(PROBLEM REQUIREMENTS)
No pictures, please. Copy exactly the lines from the one with "Task: Open Артикул" through the final line below.

(INPUT DATA)
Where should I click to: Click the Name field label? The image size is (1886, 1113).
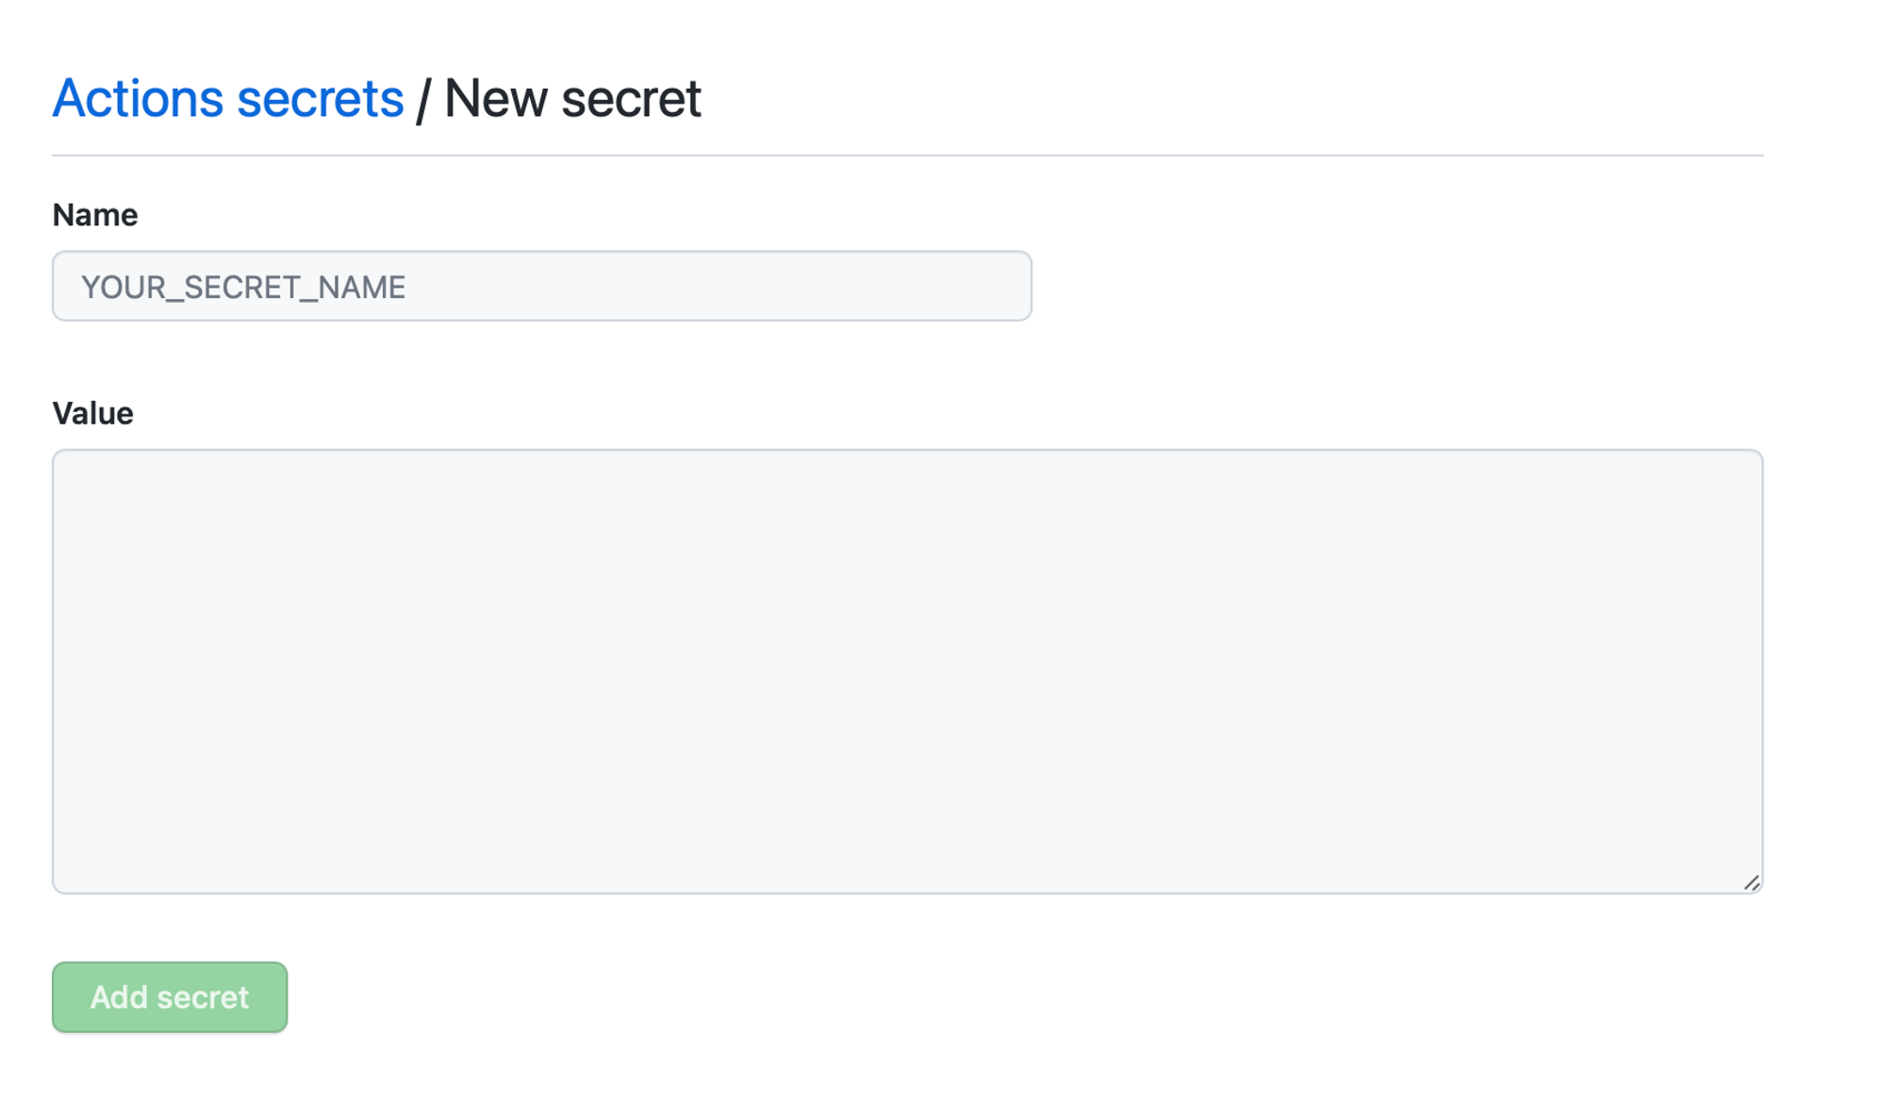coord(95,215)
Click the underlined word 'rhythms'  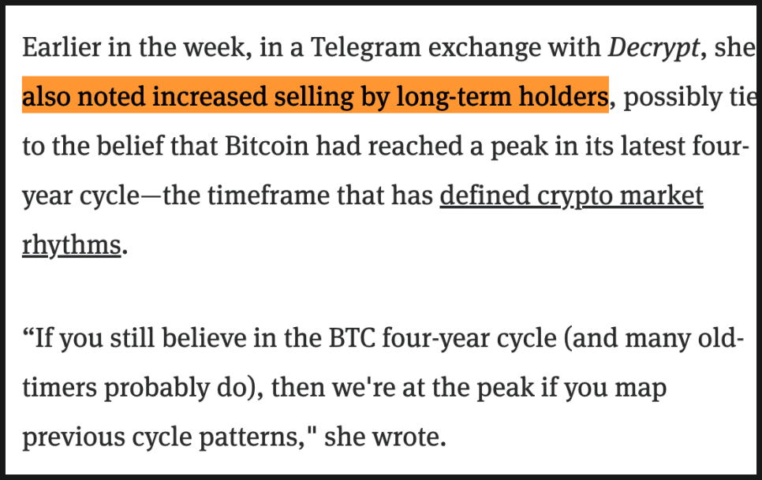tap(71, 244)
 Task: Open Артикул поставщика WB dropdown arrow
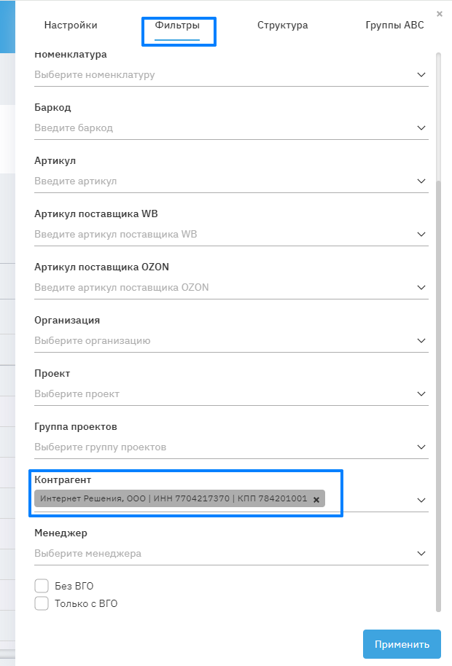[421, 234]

(EXERCISE RESPONSE)
 Task: Open Артикул поставщика WB dropdown arrow
[421, 234]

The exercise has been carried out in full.